━━━━━ Фрагмент страницы ━━━━━

Быть учеником Николая Коляды — хорошо. Коляда создал на Урале не просто собственную драматургическую школу с явственно ощутимыми традициями, но и инфраструктуру, позволяющую даровитым екатеринбуржцам выходить на свет, быстро менять местную известность на широкую, общероссийскую. Николай Коляда щедр: не переставая успешно выдавать собственную творческую продукцию (для справки: к настоящему времени Колядой написаны 70 пьес, у Островского их было 48, у Шекспира — 37), он «обустраивает» первые шаги карьеры для своих подопечных. В каждом интервью не забывает замолвить словечко об учениках, на собственном сайте вывешивает их пьесы, распространяет тексты по театрам. Не человек, а литературное агентство. Сказывается и коренное русское радушие, и сентиментальность театрального человека из провинции, выбившегося в разряд самых востребованных отечественных драматургов, и «отеческая» ответственность. На самом же деле есть и более глубокая причина литературного радушия. Все проще… и все глубже.

Дело вот в чем. Коляда не верит в это привычное театроведческое утверждение: дескать, драматург опережает развитие драматического искусства и предлагает консервативному искусству театра пути развития. Как ни скажи, суть его «системы обучения» остается той же: драматург может состояться только в театре и никогда — на бумаге.

Коляда тащит своих учеников в театр, в буквальном смысле слова «забрасывая» их в жизнь — сразу «в люди», минуя стадию «университетов». Умеющий плавать да выплывет, не умеющий — просто не станет драматическим писателем, профессионалом, настроенным работать с театром, а не писать для него. Николай Коляда верит в то, что театральная практика «замажет» любые драматургические недостатки. Для него, если угодно, вообще не существует понятия законченной пьесы — любой текст требует сценической доработки. Драма — прикладной жанр. Со сцены она лучше звучит, чем выглядит на бумаге. В жанре «драмы для чтения» ни сам Коляда, ни его ученики не работают. И вот логичная новость последних месяцев: в Екатеринбурге создан «Коляда-театр», в котором будут идти пьесы мастера и его учеников.

После такой преамбулы банальное название сборника «Репетиция» начинает играть разноцветьем красок. Писать пьесу — значит уже начать ее репетировать. Для Коляды — актера и режиссера — это очевидно.

Пьеса, давшая заглавие книге, принадлежит перу Ольги Бересневой. И этот интересный текст, быть может, максимально приближен к «основным параметрам» школы Николая Коляды. Режиссер и актриса (конечно, любовники) в пустом театре репетируют пьесу. Текст — не сказать чтобы стихи в прозе, но отменно ритмизированный диалог. Речь мягко плывет и стелется, и оттого нервный процесс репетиции оказывается гармоничным и идилличным. В театральные репетиции вклинивается личная жизнь, сюжет пьесы замещается реальными взаимоотношениями. Театр становится реальностью, реальность — театром, и в этом глубоко естественном для Коляды и его учеников соединении конфликт оказывается соположен душевному покою. Жизнь и сцена сливаются в одну протяженную историю противоречивых человеческих отношений.

━━━━━ Собранные данные ━━━━━

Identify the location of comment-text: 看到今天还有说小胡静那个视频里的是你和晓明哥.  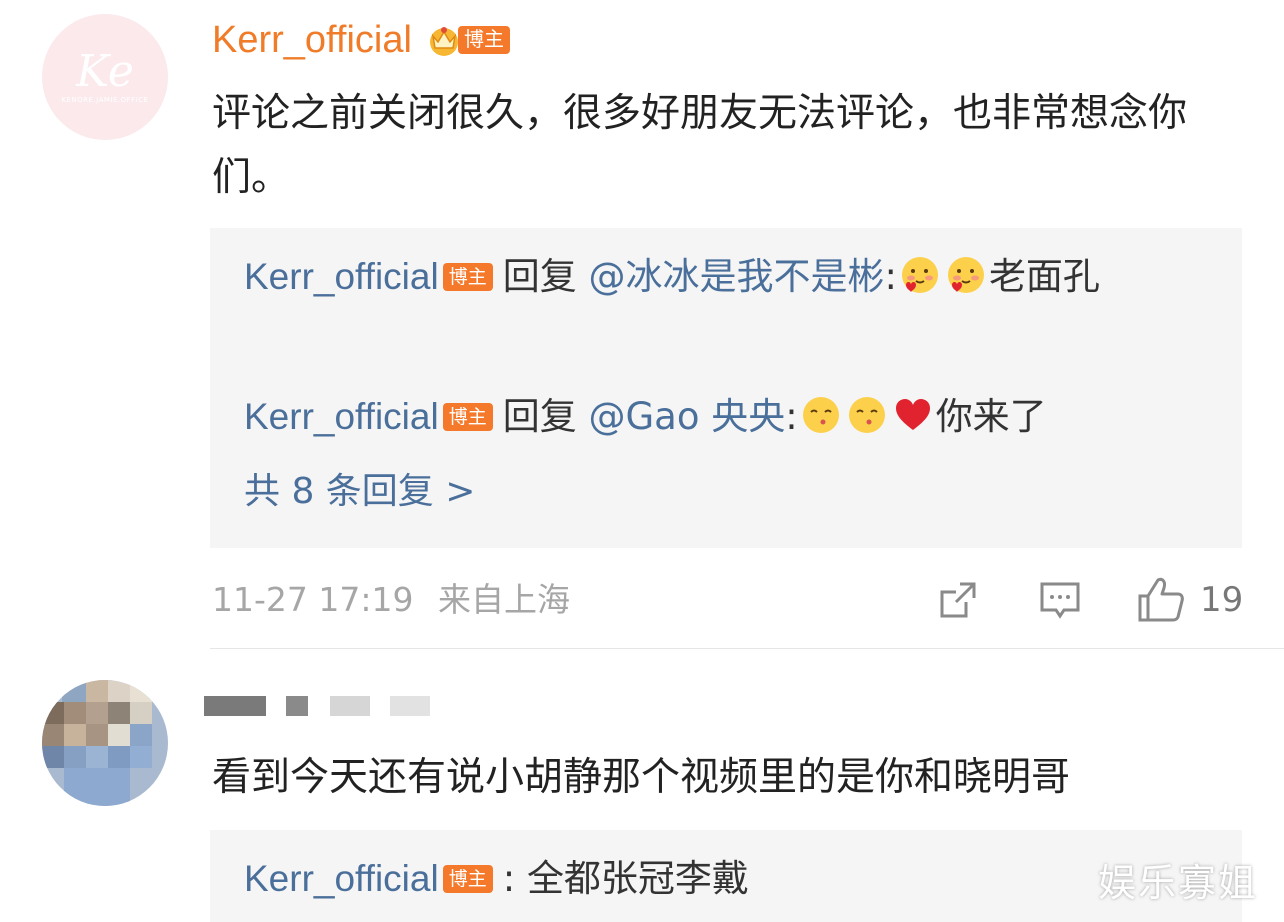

━━━━━

> [Обязательные задания]:
a) Назовите всех драматургов, для которых в тексте о школе Коляды указано число написанных пьес, и приведите это число для каждого.
b) Продолжите текст о школе Коляды после последнего абзаца.
Данные к тексту не относятся и приводятся отдельно.

> [Письменные ответы]:
a) Николай Коляда — 70 пьес, Островский — 48, Шекспир — 37.

b)
На обложке книги изображен пустой театральный зал, на который сверху, из-под плафона, где должна бы находиться люстра, выливается поток грязи. Графика принадлежит постоянному соавтору Коляды, сценографу Владимиру Кравцеву. Его рисунок, вероятно, должен напомнить, что мы имеем дело с так называемой «чернухой» в театре. И таких пьес — жестоких, неприглядных и «варварских» — здесь большинство: это и «панковские» зарисовки Евгения Леончука «Die Mдuse», и «Занимательная арифметика», и тексты Василия Сигарева, и его «эпигон» Татьяна Филатова с текстом «Торс лысого кучера», и пьеса Надежды Колтышевой «Ментовская новогодняя».

Модный теперь и самый известный ученик Николая Коляды Василий Сигарев представлен уже многажды прославленным текстом «Пластилин», поставленным в двух театрах Москвы «Черным молоком» и текстом «Фантомные боли» — о нездоровой девушке, которая пережила гибель любимого человека и ищет замещения своей «фантомной боли».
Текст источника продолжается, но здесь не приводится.